The landscape of genetic diseases in Saudi Arabia based on the first 1000 diagnostic panels and exomes
In this study, we report the experience of the only reference clinical next-generation sequencing lab in Saudi Arabia with the first 1000 families who span a wide-range of suspected Mendelian phenotypes. A total of 1019 tests were performed in the period of March 2016–December 2016 comprising 972 solo (index only), 14 duo (parents or affected siblings only), and 33 trio (index and parents). Multigene panels accounted for 672 tests, while whole exome sequencing (WES) represented the remaining 347 tests. Pathogenic or likely pathogenic variants that explain the clinical indications were identified in 34% (27% in panels and 43% in exomes), spanning 279 genes and including 165 novel variants. While recessive mutations dominated the landscape of solved cases (71% of mutations, and 97% of which are homozygous), a substantial minority (27%) were solved on the basis of dominant mutations. The highly consanguineous nature of the study population also facilitated homozygosity for many private mutations (only 32.5% of the recessive mutations are founder), as well as the first instances of recessive inheritance of previously assumed strictly dominant disorders (involving ITPR1 , VAMP1 , MCTP2 , and TBP ).

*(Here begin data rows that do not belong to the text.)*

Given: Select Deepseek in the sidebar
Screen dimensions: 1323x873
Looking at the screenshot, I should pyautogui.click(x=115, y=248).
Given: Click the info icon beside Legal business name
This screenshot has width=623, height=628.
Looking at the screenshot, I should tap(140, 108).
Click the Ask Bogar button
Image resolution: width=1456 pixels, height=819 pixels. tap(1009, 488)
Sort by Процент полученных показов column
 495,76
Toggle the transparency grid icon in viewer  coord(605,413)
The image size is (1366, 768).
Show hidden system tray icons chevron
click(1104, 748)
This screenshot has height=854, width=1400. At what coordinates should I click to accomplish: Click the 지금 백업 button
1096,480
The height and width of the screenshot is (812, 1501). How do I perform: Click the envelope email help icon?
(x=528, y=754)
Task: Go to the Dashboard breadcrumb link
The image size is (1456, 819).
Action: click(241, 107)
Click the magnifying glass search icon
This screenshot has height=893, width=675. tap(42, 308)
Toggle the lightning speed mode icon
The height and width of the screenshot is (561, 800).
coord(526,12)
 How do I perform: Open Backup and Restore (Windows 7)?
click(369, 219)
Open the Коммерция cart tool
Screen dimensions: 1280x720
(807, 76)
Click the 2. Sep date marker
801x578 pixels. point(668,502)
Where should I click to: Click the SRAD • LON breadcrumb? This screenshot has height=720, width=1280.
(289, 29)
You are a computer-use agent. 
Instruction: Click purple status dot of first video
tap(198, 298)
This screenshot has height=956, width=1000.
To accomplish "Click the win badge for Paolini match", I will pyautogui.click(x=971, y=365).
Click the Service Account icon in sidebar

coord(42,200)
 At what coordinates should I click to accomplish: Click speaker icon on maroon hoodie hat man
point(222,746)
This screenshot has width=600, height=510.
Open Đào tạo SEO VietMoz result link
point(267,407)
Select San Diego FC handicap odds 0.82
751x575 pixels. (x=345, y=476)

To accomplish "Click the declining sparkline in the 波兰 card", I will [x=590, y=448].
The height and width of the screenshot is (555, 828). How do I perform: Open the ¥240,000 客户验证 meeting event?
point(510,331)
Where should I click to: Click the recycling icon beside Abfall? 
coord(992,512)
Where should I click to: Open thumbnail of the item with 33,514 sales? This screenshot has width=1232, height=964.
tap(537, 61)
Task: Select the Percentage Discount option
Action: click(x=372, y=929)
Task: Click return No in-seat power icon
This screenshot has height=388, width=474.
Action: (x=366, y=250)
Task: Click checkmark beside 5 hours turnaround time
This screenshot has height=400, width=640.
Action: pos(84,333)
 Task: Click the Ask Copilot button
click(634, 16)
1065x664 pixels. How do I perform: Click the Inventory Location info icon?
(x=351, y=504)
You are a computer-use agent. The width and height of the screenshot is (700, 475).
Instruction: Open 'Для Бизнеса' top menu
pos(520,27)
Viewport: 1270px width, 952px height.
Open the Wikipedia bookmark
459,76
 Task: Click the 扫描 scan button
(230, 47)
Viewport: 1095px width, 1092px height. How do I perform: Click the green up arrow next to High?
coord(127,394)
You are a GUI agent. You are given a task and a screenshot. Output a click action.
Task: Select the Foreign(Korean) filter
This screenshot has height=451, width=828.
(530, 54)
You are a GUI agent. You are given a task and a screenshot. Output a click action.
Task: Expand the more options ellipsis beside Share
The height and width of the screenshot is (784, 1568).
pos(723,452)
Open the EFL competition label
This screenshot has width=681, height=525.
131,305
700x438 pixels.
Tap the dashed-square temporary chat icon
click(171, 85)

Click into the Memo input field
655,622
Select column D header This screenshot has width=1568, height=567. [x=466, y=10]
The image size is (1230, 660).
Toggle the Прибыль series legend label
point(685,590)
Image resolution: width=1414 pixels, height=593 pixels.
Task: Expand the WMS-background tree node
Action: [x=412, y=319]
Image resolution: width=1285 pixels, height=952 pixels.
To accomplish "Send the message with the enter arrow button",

Surprisingly, however, dual molecular diagnosis was only observed in 1.5% of cases. Finally, we have encountered candidate variants in 75 genes ( ABHD6, ACY3, ADGRB2, ADGRG7, AGTPBP1, AHNAK2, AKAP6, ASB3, ATXN1L, C17orf62, CABP1, CCDC186, CCP110, CLSTN2, CNTN3, CNTN5, CTNNA2, CWC22, DMAP1, DMKN, DMXL1, DSCAM, DVL2, ECI1, EP400, EPB41L5, FBXL22, GAP43, GEMIN7, GIT1, GRIK4, GRSF1, GTRP1, HID1, IFNL1, KCNC4, LRRC52, MAP7D3, MCTP2, MED26, MPP7, MRPS35, MTDH, MTMR9, NECAP2, NPAT, NRAP, PAX7, PCNX, PLCH2, PLEKHF1, PTPN12, QKI, RILPL2, RIMKLA, RIMS2, RNF213, ROBO1, SEC16A, SIAH1, SIRT2, SLAIN2, SLC22A20, SMDT1, SRRT, SSTR1, ST20, SYT9, TSPAN6, UBR4, VAMP4, VPS36, WDR59, WDYHV1, and WHSC1 ) not previously linked to human phenotypes and these are presented to accelerate post-publication matchmaking. Two of these genes were independently mutated in more than one family with similar phenotypes, which substantiates their link to human disease ( AKAP6 in intellectual disability and UBR4 in early dementia). If the novel candidate disease genes in this cohort are independently confirmed, the yield of WES will have increased to 83%, which suggests that most “negative” clinical exome tests are unsolved due to interpretation rather than technical limitations.